— Task prompt —
All of the data below is to be returned unaltered.

Stored records:
- - -

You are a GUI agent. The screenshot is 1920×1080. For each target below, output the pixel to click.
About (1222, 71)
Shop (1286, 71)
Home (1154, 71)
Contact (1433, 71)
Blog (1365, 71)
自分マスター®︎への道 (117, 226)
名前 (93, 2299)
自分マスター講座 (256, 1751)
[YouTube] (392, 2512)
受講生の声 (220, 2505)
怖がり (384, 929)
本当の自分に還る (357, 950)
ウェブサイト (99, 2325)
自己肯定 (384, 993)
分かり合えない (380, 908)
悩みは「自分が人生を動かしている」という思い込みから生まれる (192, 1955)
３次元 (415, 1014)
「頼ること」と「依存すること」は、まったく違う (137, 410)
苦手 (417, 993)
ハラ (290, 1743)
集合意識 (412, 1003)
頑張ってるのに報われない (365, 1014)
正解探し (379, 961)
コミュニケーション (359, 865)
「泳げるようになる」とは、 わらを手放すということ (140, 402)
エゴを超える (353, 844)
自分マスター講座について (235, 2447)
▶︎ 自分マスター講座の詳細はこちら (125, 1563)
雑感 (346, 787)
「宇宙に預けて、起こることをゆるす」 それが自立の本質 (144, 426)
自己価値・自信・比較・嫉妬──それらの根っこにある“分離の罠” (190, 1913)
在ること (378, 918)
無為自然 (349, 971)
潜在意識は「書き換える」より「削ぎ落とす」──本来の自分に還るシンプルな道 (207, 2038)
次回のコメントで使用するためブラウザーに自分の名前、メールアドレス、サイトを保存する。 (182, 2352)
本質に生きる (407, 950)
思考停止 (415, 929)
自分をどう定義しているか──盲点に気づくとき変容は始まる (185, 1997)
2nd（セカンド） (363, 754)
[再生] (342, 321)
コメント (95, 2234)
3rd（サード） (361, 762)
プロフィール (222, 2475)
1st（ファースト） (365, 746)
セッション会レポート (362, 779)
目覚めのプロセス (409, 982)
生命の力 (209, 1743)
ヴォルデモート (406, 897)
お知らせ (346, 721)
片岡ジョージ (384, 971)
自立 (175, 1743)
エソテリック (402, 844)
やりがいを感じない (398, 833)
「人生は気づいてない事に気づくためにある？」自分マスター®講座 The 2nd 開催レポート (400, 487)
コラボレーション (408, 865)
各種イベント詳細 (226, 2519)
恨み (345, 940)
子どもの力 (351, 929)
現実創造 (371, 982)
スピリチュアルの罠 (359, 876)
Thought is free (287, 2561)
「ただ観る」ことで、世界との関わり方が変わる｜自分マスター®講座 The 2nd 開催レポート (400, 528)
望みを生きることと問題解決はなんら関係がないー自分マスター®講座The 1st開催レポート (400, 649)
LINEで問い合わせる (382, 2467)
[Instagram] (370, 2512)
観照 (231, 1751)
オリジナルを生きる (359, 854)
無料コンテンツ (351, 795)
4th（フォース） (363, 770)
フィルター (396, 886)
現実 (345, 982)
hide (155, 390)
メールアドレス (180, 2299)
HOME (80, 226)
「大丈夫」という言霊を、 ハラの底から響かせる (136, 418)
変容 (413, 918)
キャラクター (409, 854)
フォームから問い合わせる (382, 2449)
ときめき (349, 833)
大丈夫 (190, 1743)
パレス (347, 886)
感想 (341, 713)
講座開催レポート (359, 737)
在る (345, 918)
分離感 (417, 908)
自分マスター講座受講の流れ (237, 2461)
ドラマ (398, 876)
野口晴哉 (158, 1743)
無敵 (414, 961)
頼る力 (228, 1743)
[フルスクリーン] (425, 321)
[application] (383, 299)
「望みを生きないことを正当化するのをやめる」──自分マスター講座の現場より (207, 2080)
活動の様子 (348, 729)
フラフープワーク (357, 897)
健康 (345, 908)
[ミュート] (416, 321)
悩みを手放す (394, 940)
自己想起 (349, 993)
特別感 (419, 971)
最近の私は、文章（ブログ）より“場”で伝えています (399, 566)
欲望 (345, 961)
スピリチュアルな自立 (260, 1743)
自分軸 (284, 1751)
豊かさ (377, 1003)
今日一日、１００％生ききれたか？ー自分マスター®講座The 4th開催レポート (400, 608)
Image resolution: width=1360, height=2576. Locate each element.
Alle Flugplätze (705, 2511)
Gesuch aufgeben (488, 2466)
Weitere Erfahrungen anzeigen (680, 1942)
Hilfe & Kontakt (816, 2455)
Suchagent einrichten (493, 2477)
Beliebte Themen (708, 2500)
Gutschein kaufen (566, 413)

- - -

— Finished task —
You are a GUI agent. The screenshot is 1920×1080. For each target below, output the pixel to click.
About (1222, 71)
Shop (1286, 71)
Home (1154, 71)
Contact (1433, 71)
Blog (1365, 71)
自分マスター®︎への道 (117, 226)
名前 (93, 2299)
自分マスター講座 (256, 1751)
[YouTube] (392, 2512)
受講生の声 (220, 2505)
怖がり (384, 929)
本当の自分に還る (357, 950)
ウェブサイト (99, 2325)
自己肯定 (384, 993)
分かり合えない (380, 908)
悩みは「自分が人生を動かしている」という思い込みから生まれる (192, 1955)
３次元 (415, 1014)
「頼ること」と「依存すること」は、まったく違う (137, 410)
苦手 (417, 993)
ハラ (290, 1743)
集合意識 (412, 1003)
頑張ってるのに報われない (365, 1014)
正解探し (379, 961)
コミュニケーション (359, 865)
「泳げるようになる」とは、 わらを手放すということ (140, 402)
エゴを超える (353, 844)
自分マスター講座について (235, 2447)
▶︎ 自分マスター講座の詳細はこちら (125, 1563)
雑感 (346, 787)
「宇宙に預けて、起こることをゆるす」 それが自立の本質 (144, 426)
自己価値・自信・比較・嫉妬──それらの根っこにある“分離の罠” (190, 1913)
在ること (378, 918)
無為自然 (349, 971)
潜在意識は「書き換える」より「削ぎ落とす」──本来の自分に還るシンプルな道 (207, 2038)
次回のコメントで使用するためブラウザーに自分の名前、メールアドレス、サイトを保存する。 (182, 2352)
本質に生きる (407, 950)
思考停止 (415, 929)
自分をどう定義しているか──盲点に気づくとき変容は始まる (185, 1997)
2nd（セカンド） (363, 754)
[再生] (342, 321)
コメント (95, 2234)
3rd（サード） (361, 762)
プロフィール (222, 2475)
1st（ファースト） (365, 746)
セッション会レポート (362, 779)
目覚めのプロセス (409, 982)
生命の力 (209, 1743)
ヴォルデモート (406, 897)
お知らせ (346, 721)
片岡ジョージ (384, 971)
自立 (175, 1743)
エソテリック (402, 844)
やりがいを感じない (398, 833)
「人生は気づいてない事に気づくためにある？」自分マスター®講座 The 2nd 開催レポート (400, 487)
コラボレーション (408, 865)
各種イベント詳細 (226, 2519)
恨み (345, 940)
子どもの力 (351, 929)
現実創造 (371, 982)
スピリチュアルの罠 (359, 876)
Thought is free (287, 2561)
「ただ観る」ことで、世界との関わり方が変わる｜自分マスター®講座 The 2nd 開催レポート (400, 528)
望みを生きることと問題解決はなんら関係がないー自分マスター®講座The 1st開催レポート (400, 649)
LINEで問い合わせる (382, 2467)
[Instagram] (370, 2512)
観照 (231, 1751)
オリジナルを生きる (359, 854)
無料コンテンツ (351, 795)
4th（フォース） (363, 770)
フィルター (396, 886)
現実 (345, 982)
hide (155, 390)
メールアドレス (180, 2299)
HOME (80, 226)
「大丈夫」という言霊を、 ハラの底から響かせる (136, 418)
変容 (413, 918)
キャラクター (409, 854)
フォームから問い合わせる (382, 2449)
ときめき (349, 833)
大丈夫 (190, 1743)
パレス (347, 886)
感想 (341, 713)
講座開催レポート (359, 737)
在る (345, 918)
分離感 (417, 908)
自分マスター講座受講の流れ (237, 2461)
ドラマ (398, 876)
野口晴哉 (158, 1743)
無敵 (414, 961)
頼る力 (228, 1743)
[フルスクリーン] (425, 321)
[application] (383, 299)
「望みを生きないことを正当化するのをやめる」──自分マスター講座の現場より (207, 2080)
活動の様子 (348, 729)
フラフープワーク (357, 897)
健康 (345, 908)
[ミュート] (416, 321)
悩みを手放す (394, 940)
自己想起 (349, 993)
特別感 (419, 971)
最近の私は、文章（ブログ）より“場”で伝えています (399, 566)
欲望 (345, 961)
スピリチュアルな自立 (260, 1743)
自分軸 (284, 1751)
豊かさ (377, 1003)
今日一日、１００％生ききれたか？ー自分マスター®講座The 4th開催レポート (400, 608)
Image resolution: width=1360, height=2576. Locate each element.
Alle Flugplätze (705, 2511)
Gesuch aufgeben (488, 2466)
Weitere Erfahrungen anzeigen (680, 1942)
Hilfe & Kontakt (816, 2455)
Suchagent einrichten (493, 2477)
Beliebte Themen (708, 2500)
Gutschein kaufen (566, 413)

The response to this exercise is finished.